Most notable were the writers of the Black Arts movement, who—like their Harlem Renaissance predecessors Alain Locke, Zora Neale Hurston, Langston Hughes—created a body of writing that truly reflected an indigenous art politic and Black aesthetic. Hip hop, for all its problems, is the first publicly marketed stance in nearly forty years which reflects Black identity and purpose. And while some argue this is only an old-school strength, this goal of articulating a meaning in contemporary Black life has been at the core of hip hop rhetoric since its inception, just as it was at the core of the slave holler, spirituals, blues, bebop, gospel, soul, funk, and all Black expressions, really. A short view of these movements reveals much about the conscious construction and expression of Black aesthetic philosophy tied to creative expression and social-cultural condition. The first four musical periods—the Harlem Renaissance, bebop, soul, and Black Arts—are discussed in this chapter. Hip hop is examined in chapter 4.
America, seeking a new spiritual expansion and artistic maturity, trying to found an American Literature, a national art and national music implies a Negro-American culture seeking the same satisfaction and objectives.
—Alain Locke, The New Negr o, 1925
The idea of a collective, identifiable Black aesthetic, as an ideology, a movement, first saw its American manifestation during the Harlem Renaissance. The 1920s were a decade of extraordinary creativity in the arts among African Americans largely focused in Harlem, New York, marking a brilliant time in American history and a defining time for African American identity. W. E. B. Du Bois, the leading intellectual of the day, believed racial progress was to be made through mainstream achievement. In his editorial work with Crisis Magazine, the official journal of the National Association for the Advancement of Colored People (NAACP), he promoted “excellence in business, education, and the arts.” This period showed an unprecedented thrust in American creativity, cultural activity in the arts of poetry, dance, painting, music, and theater. The primary goal was to express a new socialcultural awakening needed to diffuse racial stagnation imposed by racial hatred of Blacks in White America. This was a search for the face of a new dignity focused on upward mobility and cultural achievement.
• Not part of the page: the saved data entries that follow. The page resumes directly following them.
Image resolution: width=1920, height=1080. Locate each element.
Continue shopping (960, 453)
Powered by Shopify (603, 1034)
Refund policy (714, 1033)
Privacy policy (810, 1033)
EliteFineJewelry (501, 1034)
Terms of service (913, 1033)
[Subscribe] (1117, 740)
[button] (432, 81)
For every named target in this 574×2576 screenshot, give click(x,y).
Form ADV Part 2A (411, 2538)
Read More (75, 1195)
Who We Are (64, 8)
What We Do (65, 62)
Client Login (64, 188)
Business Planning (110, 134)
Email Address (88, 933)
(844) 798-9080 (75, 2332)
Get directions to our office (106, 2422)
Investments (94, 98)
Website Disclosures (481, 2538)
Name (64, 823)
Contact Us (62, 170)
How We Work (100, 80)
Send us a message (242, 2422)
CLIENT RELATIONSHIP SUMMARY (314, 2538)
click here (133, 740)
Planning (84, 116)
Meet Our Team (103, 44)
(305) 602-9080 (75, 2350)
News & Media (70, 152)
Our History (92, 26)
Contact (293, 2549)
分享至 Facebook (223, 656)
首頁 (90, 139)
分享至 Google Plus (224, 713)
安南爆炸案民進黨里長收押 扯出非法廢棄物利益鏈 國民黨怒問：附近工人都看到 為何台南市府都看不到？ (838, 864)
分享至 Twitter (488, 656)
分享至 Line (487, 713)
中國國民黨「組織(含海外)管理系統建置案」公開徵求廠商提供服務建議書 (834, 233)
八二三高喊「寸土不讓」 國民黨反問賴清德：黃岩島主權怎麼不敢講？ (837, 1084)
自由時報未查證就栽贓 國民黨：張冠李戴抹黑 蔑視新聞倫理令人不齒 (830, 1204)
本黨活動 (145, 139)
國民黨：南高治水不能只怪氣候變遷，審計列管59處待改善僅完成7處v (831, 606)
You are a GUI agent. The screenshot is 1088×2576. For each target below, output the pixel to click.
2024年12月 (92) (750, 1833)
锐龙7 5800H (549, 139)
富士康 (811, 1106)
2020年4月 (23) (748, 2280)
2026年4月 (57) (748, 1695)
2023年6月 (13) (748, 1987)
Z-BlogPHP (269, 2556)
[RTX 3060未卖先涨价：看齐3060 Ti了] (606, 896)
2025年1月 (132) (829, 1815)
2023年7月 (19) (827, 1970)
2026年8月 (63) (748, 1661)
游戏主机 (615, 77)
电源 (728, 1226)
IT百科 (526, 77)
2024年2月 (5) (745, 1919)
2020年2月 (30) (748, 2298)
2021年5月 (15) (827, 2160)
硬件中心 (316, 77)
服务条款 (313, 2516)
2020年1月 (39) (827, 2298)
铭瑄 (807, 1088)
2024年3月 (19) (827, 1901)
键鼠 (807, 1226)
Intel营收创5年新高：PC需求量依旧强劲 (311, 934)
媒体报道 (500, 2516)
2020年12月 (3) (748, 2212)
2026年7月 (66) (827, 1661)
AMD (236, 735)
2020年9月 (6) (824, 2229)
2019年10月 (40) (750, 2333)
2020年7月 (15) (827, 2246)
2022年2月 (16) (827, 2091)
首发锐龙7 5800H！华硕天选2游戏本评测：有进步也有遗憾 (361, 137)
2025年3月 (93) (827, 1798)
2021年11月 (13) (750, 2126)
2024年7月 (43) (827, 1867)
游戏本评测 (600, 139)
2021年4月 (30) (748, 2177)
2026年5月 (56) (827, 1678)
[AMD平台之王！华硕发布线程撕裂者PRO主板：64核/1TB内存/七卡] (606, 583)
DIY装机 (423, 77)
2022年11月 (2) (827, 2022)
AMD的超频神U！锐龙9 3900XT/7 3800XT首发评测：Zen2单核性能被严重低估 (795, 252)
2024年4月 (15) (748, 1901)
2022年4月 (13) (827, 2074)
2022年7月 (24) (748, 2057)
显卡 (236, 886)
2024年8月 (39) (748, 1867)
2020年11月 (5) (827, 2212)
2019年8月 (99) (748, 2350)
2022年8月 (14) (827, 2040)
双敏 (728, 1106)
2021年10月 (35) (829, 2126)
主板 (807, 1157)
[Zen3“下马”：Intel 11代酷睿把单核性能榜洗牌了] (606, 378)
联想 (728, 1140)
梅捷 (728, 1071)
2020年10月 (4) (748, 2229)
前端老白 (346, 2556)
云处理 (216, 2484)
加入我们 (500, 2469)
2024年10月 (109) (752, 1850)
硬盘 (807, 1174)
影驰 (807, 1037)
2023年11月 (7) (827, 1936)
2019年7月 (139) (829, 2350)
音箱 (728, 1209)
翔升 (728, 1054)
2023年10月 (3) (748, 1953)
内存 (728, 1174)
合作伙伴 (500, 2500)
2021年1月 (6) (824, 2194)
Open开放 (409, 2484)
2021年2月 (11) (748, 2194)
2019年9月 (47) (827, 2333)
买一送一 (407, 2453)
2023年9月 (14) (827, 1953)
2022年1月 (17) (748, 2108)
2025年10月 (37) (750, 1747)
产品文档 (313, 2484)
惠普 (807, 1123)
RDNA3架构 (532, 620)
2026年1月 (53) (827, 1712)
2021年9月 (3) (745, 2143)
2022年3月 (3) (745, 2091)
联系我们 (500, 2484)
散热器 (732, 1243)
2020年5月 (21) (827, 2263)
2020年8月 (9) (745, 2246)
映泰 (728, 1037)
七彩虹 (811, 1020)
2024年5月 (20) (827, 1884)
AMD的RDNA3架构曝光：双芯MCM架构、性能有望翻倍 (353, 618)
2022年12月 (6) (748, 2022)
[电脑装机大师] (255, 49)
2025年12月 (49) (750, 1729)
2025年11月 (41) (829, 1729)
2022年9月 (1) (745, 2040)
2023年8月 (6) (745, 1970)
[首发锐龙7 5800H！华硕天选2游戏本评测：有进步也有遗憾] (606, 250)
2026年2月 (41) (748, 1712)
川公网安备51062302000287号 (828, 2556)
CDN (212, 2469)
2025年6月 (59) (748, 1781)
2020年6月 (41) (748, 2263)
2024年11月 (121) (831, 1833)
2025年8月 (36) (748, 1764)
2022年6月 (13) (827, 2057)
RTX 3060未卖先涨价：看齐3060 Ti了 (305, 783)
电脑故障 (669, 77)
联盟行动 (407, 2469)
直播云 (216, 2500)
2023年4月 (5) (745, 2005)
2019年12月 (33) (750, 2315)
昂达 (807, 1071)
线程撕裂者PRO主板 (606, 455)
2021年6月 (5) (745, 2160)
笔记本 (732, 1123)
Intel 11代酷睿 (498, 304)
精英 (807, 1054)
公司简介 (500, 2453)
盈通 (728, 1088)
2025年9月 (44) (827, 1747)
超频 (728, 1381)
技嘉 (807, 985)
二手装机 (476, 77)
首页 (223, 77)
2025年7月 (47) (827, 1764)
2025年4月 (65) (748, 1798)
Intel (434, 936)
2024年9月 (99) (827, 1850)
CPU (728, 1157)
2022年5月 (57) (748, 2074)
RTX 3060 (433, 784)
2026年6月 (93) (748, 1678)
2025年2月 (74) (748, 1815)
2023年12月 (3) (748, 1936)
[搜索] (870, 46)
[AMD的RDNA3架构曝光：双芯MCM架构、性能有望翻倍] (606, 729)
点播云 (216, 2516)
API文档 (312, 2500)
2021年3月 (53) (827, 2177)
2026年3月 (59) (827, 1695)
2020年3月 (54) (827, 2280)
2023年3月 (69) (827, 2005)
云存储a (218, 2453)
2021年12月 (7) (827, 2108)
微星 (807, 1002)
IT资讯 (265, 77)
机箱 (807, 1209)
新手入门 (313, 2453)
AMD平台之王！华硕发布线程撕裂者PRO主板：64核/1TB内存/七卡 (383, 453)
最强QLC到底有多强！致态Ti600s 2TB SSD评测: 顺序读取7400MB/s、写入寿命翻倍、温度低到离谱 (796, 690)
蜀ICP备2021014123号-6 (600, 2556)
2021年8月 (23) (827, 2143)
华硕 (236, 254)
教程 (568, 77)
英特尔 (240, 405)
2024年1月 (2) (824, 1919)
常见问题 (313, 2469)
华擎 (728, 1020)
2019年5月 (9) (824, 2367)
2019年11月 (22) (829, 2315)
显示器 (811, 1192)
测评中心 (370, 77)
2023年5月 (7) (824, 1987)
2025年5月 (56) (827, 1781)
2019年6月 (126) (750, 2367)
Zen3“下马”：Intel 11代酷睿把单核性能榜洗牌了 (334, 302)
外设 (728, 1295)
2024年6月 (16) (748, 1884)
The New Negro, edited by Alain Locke in 1925, became the manifesto of the movement. It chronicled Black writers, artists, thinkers, and social commentary; it named the New Negro movement, the Harlem Renaissance, and the New Renaissance. The book’s purpose was to “register the transformations of the inner and outer life of the Negro in America that have so significantly taken place.” Locke called this a “Spiritual Emancipation, grasping for group expression and self-realization.”
Aligning the Harlem Renaissance with the American ideals of uniqueness of voice, freedom, and uplift, Locke envisioned an important American moment and a chance for integration of two worlds: White and Black. More than 200,000 Blacks served in War World I; between 1920 and 1925, nearly 2 million Blacks moved North, fleeing Jim Crow, segregation, and lynching, and searching for economic and cultural betterment. The Black population in major cities like New York and Chicago quadrupled in size. In short, Blacks were no longer in isolation. This generated an economic, social, and cultural energy that supported the idea of a new birth.
The migration North began around 1905, and was really spurred on by the ideology of “race men,” those who advocated racial uplift based on making visible the social-cultural-intellectual mobility of Blacks. “Economic nationalism” was exemplified by Philip A. Payton and the Afro-American (AA) Realty Company, a Black-owned business. Payton as well as T. Thomas Fortune, editor of the influential Black newspaper New York Age, were connected to Booker T. Washington and his National Negro Business League founded in 1900. The AA Realty Co. bought and leased buildings, and progressively placed Negro families. While they folded, they did initiate a wave of purchases among other Blacks who could afford homes. This created a buzz that Harlem was the new Black mecca, the Negro capital of the world. Harlem became the home of the most pervasive cultural and social institutions for Black people: the NAACP, National Urban League, Marcus Garvey’s Universal Negro Improvement Association, newspapers and journals such as Crisis, Messenger, and Negro Word.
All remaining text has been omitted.